**** Data
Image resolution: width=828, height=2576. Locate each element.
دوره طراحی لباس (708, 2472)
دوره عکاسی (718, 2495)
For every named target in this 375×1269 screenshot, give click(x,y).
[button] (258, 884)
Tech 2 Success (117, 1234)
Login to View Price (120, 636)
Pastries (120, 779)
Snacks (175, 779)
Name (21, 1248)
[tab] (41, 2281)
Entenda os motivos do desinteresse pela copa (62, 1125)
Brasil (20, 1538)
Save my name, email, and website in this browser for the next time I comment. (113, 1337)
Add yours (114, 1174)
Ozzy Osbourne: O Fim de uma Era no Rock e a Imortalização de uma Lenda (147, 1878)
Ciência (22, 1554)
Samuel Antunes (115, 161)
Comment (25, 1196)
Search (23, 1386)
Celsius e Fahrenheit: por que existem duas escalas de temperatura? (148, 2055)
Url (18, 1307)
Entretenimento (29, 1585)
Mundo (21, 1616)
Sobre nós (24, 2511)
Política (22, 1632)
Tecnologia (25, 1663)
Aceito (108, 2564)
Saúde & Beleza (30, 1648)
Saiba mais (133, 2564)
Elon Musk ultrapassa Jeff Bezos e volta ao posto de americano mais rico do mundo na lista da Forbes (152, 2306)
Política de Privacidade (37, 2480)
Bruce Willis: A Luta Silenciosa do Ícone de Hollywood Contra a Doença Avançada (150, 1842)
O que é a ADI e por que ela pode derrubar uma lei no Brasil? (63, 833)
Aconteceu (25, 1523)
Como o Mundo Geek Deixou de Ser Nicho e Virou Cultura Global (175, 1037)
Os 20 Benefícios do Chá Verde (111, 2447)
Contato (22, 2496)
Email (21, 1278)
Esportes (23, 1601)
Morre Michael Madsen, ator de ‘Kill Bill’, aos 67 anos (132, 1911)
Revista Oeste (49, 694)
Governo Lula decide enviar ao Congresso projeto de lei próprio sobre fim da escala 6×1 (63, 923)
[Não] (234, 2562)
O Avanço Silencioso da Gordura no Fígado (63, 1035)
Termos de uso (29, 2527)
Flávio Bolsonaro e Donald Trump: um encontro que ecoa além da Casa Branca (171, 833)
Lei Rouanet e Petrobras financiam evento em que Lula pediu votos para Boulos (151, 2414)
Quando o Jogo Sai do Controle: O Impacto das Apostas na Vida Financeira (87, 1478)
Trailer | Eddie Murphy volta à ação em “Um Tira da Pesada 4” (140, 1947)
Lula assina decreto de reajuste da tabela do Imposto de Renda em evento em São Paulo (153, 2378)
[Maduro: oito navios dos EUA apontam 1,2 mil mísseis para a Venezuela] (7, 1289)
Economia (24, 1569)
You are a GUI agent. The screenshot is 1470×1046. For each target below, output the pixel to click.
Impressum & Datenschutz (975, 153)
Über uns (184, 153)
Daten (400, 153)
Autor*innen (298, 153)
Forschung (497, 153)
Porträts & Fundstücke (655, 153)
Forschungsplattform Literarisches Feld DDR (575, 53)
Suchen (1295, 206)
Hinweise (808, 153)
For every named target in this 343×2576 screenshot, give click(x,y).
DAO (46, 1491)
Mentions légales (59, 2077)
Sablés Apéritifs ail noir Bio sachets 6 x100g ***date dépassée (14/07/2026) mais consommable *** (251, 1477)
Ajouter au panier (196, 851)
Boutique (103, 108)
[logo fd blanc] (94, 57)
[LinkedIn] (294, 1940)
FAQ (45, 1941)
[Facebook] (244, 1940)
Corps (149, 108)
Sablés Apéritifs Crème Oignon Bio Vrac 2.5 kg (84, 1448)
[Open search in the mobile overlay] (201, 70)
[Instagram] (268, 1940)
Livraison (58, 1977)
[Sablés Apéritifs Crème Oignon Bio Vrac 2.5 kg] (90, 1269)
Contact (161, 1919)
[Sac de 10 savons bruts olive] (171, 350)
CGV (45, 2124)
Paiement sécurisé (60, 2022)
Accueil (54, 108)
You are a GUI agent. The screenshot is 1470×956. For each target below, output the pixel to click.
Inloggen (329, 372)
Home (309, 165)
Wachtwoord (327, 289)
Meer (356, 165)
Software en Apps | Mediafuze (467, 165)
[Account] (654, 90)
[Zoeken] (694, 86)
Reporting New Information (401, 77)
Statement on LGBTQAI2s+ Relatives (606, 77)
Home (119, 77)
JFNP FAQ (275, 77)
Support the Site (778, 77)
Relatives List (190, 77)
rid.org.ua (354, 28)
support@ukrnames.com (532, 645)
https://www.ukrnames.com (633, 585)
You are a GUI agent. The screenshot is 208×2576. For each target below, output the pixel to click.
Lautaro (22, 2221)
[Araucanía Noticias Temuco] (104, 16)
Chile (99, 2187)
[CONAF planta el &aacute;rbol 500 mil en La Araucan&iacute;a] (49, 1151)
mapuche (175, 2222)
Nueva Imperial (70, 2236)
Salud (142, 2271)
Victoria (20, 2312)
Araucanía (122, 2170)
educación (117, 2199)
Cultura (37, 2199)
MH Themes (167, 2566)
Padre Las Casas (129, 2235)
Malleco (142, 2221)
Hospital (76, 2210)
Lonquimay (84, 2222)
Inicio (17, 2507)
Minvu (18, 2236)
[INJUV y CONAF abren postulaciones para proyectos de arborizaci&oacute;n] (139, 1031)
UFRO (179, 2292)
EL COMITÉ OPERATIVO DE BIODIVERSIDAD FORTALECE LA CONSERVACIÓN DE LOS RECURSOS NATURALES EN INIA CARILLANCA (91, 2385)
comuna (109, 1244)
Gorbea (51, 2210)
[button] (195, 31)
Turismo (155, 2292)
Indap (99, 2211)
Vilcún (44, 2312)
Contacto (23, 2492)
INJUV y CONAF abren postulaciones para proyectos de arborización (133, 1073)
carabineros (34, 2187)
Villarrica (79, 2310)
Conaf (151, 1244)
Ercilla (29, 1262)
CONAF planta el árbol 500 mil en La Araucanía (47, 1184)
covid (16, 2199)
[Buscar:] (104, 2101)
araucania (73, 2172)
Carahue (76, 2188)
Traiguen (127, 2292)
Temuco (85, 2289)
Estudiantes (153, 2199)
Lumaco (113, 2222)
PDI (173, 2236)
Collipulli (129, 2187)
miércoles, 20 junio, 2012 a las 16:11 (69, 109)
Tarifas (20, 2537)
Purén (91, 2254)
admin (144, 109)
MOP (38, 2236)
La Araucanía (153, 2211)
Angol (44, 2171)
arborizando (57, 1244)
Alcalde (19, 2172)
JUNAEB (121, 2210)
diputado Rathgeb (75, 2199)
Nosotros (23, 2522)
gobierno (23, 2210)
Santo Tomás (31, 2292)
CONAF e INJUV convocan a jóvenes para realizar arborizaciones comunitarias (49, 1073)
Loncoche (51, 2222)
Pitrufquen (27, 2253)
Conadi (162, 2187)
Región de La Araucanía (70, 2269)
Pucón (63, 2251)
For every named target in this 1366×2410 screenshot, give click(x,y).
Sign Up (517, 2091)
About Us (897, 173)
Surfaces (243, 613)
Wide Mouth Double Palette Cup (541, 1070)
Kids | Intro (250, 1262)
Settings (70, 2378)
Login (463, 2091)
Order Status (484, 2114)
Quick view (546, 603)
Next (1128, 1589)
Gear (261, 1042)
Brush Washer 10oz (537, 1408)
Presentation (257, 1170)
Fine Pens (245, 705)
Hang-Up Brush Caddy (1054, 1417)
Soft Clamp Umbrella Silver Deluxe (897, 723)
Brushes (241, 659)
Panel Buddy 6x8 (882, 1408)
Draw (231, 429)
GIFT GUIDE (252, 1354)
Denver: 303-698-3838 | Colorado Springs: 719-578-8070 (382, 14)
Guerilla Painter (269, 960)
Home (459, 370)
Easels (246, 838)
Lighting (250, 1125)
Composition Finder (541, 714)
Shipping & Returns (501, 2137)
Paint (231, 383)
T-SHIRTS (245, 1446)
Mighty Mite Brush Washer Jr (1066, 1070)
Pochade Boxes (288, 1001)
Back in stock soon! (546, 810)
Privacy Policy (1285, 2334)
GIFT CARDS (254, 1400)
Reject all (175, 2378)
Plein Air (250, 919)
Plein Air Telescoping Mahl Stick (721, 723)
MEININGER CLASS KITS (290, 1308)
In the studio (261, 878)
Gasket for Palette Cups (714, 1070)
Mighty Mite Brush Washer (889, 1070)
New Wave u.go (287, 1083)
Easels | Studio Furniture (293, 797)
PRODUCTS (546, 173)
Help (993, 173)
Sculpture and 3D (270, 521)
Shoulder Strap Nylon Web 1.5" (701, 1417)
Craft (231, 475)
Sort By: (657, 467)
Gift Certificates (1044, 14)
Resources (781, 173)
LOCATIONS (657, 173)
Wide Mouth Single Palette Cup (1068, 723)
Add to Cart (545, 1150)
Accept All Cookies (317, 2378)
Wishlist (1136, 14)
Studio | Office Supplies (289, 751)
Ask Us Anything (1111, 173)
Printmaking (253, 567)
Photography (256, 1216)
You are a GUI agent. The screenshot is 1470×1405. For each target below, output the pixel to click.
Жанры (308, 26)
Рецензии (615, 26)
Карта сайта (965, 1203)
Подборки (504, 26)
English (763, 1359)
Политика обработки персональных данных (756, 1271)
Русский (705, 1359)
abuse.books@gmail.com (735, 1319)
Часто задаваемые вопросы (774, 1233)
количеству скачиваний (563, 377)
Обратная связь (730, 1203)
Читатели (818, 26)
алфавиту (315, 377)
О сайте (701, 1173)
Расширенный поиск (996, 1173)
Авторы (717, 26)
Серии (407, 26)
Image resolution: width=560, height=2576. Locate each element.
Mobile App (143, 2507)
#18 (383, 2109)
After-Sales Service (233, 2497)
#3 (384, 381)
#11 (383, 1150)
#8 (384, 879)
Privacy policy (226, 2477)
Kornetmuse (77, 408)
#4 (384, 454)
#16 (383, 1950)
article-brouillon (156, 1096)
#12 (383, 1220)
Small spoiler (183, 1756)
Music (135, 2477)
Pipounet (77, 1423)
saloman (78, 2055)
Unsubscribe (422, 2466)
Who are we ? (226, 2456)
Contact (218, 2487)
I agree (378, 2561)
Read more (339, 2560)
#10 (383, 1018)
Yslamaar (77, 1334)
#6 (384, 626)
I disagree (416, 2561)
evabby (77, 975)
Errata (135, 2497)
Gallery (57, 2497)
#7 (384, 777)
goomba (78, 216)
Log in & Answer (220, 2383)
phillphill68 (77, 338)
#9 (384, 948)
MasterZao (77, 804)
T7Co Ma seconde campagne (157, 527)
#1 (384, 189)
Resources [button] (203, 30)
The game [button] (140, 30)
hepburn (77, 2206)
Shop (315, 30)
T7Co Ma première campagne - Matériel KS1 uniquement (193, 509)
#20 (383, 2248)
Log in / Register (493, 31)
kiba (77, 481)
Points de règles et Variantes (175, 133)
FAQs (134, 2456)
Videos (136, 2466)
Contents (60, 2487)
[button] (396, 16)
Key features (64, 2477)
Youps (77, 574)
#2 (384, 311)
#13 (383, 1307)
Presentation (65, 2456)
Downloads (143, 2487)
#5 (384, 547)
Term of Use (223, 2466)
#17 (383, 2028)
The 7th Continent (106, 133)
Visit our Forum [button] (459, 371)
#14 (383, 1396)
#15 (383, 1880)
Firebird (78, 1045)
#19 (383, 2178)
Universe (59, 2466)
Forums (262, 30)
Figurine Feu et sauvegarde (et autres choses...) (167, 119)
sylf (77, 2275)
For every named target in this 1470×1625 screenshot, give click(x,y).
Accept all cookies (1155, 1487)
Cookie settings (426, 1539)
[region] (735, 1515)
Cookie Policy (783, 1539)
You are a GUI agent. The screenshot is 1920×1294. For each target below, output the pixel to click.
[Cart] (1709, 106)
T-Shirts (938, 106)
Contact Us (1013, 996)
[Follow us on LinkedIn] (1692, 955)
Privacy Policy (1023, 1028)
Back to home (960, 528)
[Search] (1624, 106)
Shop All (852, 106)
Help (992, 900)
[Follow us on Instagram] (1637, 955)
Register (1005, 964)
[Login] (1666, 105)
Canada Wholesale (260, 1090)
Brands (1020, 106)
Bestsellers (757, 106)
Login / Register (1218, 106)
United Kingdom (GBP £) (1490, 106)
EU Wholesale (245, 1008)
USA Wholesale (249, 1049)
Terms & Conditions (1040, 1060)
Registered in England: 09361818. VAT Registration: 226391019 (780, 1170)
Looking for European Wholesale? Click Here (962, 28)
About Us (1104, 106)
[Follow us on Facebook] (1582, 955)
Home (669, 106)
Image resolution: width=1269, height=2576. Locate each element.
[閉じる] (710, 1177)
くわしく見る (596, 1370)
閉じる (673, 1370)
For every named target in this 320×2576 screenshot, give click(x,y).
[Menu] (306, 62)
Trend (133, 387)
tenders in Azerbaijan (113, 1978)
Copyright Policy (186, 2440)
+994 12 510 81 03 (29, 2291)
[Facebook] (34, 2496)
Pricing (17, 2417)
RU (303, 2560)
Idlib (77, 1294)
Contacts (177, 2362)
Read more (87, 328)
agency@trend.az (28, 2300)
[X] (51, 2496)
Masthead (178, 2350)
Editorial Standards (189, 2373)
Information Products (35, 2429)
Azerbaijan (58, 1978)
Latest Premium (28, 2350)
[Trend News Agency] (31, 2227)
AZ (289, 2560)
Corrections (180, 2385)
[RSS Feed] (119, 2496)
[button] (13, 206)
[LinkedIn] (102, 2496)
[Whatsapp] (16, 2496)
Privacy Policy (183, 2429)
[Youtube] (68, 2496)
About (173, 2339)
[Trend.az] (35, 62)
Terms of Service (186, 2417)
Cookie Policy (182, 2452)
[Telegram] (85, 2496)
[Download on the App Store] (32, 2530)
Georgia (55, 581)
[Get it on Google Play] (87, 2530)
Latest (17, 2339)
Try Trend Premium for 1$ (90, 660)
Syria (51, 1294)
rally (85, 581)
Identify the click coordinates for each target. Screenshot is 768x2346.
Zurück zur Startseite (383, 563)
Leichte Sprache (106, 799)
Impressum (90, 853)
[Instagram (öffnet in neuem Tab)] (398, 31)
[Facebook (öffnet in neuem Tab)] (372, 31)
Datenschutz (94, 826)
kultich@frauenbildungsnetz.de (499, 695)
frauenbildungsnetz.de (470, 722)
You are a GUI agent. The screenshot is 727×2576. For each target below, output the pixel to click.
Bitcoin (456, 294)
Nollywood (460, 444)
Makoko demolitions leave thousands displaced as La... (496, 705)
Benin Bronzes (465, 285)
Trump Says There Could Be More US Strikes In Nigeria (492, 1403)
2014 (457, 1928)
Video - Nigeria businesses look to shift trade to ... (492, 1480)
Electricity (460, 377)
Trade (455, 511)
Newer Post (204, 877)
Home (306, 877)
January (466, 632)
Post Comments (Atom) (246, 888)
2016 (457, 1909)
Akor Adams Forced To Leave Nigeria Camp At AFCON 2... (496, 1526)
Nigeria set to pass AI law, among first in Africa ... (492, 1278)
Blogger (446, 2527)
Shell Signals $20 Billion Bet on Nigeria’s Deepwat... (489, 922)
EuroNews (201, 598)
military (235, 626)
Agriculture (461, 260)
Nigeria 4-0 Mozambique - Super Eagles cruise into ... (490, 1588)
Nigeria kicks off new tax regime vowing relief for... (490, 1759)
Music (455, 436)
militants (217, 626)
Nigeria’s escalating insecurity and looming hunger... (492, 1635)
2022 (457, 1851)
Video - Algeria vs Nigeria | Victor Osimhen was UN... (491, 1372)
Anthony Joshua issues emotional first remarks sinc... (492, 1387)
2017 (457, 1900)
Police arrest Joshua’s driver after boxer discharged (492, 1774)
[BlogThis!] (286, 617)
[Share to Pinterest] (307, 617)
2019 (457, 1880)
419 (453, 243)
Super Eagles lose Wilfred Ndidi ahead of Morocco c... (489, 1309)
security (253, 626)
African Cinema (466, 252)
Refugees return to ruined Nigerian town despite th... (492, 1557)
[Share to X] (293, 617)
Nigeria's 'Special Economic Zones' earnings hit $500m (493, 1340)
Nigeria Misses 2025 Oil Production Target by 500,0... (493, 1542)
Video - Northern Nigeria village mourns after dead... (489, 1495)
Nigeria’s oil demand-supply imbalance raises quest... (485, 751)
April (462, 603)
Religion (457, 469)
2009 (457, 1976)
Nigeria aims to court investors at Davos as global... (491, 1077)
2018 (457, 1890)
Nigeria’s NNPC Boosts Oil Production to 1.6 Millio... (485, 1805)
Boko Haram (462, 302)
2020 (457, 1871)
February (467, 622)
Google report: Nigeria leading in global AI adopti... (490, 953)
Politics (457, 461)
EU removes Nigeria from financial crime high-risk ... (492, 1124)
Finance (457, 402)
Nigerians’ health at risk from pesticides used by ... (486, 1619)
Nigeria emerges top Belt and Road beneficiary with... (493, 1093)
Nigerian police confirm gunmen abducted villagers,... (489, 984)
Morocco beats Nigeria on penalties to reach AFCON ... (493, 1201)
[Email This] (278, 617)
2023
********
# [Your instructions]
Copy every line of the material in which the word "Facebook" occurs.

# [Response below]
[Facebook] (244, 1940)
[Follow us on Facebook] (1582, 955)
[Facebook] (34, 2496)
[Facebook (öffnet in neuem Tab)] (372, 31)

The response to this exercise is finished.